Case Reports - (2023) Volume 15, Issue 5

Case Report on Klatskin Tumour

Aditi Raju Chavhan* and Ruchira Ankar Mam
*Correspondence: Aditi Raju Chavhan, Department of Medical Surgical Nursing, University of Deemed University, Datta Meghe Institute of Medical Science, Radhikabai Meghe Memorial College of Nursing, Sawangi (Meghe), Wardha, Maharashtra, India, Tel: +07620840991, Email:
Department of Medical Surgical Nursing, University of Deemed University, Datta Meghe Institute of Medical Science, Radhikabai Meghe Memorial College of Nursing, Sawangi (Meghe), Wardha, Maharashtra, India

Received: 06-Sep-2023, Manuscript No. jcst-23-112889; Editor assigned: 08-Sep-2023, Pre QC No. P-112889; Reviewed: 20-Sep-2023, QC No. Q-112889; Revised: 25-Sep-2023, Manuscript No. R-112889; Published: 02-Oct-2023 , DOI: 10.37421/1948-5956.2023.15.596
Citation: Chavhan, Aditi Raju and Ruchira Ankar Mam. “Case Report on Klatskin Tumour.” J Cancer Sci Ther 15 (2023): 596.
Copyright: © 2023 Chavhan AR, et al. This is an open-access article distributed under the terms of the Creative Commons Attribution License, which permits unrestricted use, distribution and reproduction in any medium, provided the original author and source are credited.

Abstract

A Klatskin tumour, also known as a hilar cholangiocarcinoma, is a type of biliary tree cancer that develops where the proper and left hepatic bile ducts meet.
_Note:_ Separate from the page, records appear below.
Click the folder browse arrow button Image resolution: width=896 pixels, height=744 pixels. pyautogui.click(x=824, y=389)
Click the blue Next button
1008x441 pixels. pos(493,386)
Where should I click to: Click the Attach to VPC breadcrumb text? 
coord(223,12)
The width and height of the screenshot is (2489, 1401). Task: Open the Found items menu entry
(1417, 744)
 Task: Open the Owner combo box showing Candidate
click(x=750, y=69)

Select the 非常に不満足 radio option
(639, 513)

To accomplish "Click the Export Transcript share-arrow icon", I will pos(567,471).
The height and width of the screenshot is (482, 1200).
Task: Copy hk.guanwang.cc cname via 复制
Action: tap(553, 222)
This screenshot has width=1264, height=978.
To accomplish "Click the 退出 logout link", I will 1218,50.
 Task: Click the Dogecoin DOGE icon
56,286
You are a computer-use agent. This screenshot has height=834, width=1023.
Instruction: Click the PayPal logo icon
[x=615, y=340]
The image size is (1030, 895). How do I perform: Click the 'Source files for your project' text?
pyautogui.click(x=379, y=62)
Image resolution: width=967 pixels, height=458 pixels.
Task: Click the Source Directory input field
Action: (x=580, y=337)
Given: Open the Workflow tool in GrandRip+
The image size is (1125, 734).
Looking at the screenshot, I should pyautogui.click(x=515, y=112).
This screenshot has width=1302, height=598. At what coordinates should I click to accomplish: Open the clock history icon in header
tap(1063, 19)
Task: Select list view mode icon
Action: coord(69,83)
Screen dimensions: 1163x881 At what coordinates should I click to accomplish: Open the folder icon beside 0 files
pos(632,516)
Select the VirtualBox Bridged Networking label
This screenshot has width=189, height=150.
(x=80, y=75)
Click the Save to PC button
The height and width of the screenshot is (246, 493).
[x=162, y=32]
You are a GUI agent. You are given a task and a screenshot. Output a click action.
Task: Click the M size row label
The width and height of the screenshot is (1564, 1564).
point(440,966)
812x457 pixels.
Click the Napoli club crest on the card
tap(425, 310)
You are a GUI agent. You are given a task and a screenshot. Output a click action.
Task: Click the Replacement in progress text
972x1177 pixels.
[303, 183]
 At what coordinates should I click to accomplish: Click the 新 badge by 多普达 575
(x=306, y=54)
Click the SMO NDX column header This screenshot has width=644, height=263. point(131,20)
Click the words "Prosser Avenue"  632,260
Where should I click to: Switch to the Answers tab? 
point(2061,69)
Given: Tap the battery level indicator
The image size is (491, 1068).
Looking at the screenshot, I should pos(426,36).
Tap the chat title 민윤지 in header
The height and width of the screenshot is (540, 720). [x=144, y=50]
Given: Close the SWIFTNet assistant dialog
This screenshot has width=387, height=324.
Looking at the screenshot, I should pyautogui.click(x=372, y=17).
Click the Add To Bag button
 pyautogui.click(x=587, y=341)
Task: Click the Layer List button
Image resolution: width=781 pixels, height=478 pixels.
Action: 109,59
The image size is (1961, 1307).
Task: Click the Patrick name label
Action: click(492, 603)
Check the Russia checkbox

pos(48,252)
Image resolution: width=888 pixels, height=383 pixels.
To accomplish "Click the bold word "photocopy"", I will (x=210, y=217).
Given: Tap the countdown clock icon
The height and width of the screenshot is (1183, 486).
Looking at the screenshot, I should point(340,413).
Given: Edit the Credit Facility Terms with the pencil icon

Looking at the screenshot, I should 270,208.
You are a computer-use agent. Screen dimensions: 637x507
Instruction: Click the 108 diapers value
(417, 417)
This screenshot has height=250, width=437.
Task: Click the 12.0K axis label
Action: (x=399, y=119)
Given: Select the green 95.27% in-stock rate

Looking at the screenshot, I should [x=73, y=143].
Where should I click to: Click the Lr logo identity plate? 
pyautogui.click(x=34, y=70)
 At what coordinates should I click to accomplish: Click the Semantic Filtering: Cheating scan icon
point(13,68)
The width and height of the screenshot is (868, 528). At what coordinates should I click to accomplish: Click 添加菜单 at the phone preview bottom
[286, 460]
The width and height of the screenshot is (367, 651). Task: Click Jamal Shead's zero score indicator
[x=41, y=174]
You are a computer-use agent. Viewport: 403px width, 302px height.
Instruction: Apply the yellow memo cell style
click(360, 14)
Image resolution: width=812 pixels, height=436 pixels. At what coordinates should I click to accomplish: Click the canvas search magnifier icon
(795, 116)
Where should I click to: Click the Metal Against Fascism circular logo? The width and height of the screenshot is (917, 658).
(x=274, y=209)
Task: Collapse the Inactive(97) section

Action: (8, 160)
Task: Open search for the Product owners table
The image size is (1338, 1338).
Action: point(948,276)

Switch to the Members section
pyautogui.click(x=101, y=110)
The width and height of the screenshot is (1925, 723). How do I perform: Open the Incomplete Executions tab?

Gerald Klatskin, who described 15 cases of cholangiocarcinoma and listed a few features for it in 1965, is credited with giving the condition its name. Klatskin tumour is the most common cancer that bureaucracy has inside the place in which the left and proper hepatic ducts join simply outside the liver, and paperwork the not unusual place hepatic duct.

Keywords

Klatskin tumour • Cholangiocarcinoma • Hepatomegaly • Neoplastic lesions

Introduction

A biliary tree cancer called a Klatskin tumour or (hilar cholangiocarcinoma) is seen where the appropriate left and right hepatic bile channels converge. This condition is named in honour of Gerald Klatskin, who recorded 15 instances and discovered several characteristics of this kind of cholangiocarcinoma in 1965. It combines just outside the liver, where the Klatskin tumour develops [1,2]. The most prevalent subtype, representing over 50% of all cholangiocarcinomas, is the perihilar form (Klatskin tumour). It begins above the confluence of the cystic duct with the secondary branches of the right and left bile ducts and is linked to chronic bile duct inflammation [3]. Adenocarcinoma, which develops in the proximal, middle, and distal (third) portions of extrahepatic ducts, is the term for cancer of the bile ducts outside the liver. Novel classifications separate perihilar and hilar cholangiocarcinomas from those of the mid-vicinity and the distal portion of the not-unusual bile duct due to the artificial morphological division of the bile duct into thirds [4]. The number of second-order bile ducts is used to characterise the factor that distinguishes intrahepatic tumours from extrahepatic tumours when defining perihilar tumours. The increase in fashion trends and associated scientific outcomes differ depending on the anatomical region. —perihilar tumour with concentrically stenotic lesions that is bureaucratic (Klatskin tumour) [5]. While distal tumours more often exhibit an exophytic development pattern, tumours in the mid-vicinity more frequently manifest as tubular lesions with thickening of the duct wall. The tumours are adenocarcinomas of the cholangiocyte lineage, commonly accompanied by an abundance of stroma, according to histology (desmoplasia). The tumours exhibit a considerable propensity for invasion of the perineural and intraneural spaces, as well as lymphatic dispersion and bile duct extension [6].

Case Presentation

A 55-year-old male patient from Wardha was admitted to the male oral surgery ward, S.G.M., on July 12, 2022, with a known case of Klatskin tumour. He weighs 63 kg, and his height is 162 CM. The male patient was brought to S.G.M. His family presents him with a complaint of abdominal pain, fever, loose motion, yellowish discoloration of the skin, weight loss, and generalised weakness, and he is admitted to the male oral surgery ward. On admission, the patient was frail and immobile. Although the patient's checkup from head to toe did not reveal many anomalies, he had a dull look and was not so cooperative. Though it is found from ultrasound that the patient has mild hepatomegaly with possibilities of a neoplastic lesion involving the biliary hilum and chd causing obstructive dilation of the Cholangiocarcinoma type 2 lesion, On ultrasound, it was found that there was mild enlargement of the liver with hypoechoic focal lesions at the biliary hilum (Figure 1).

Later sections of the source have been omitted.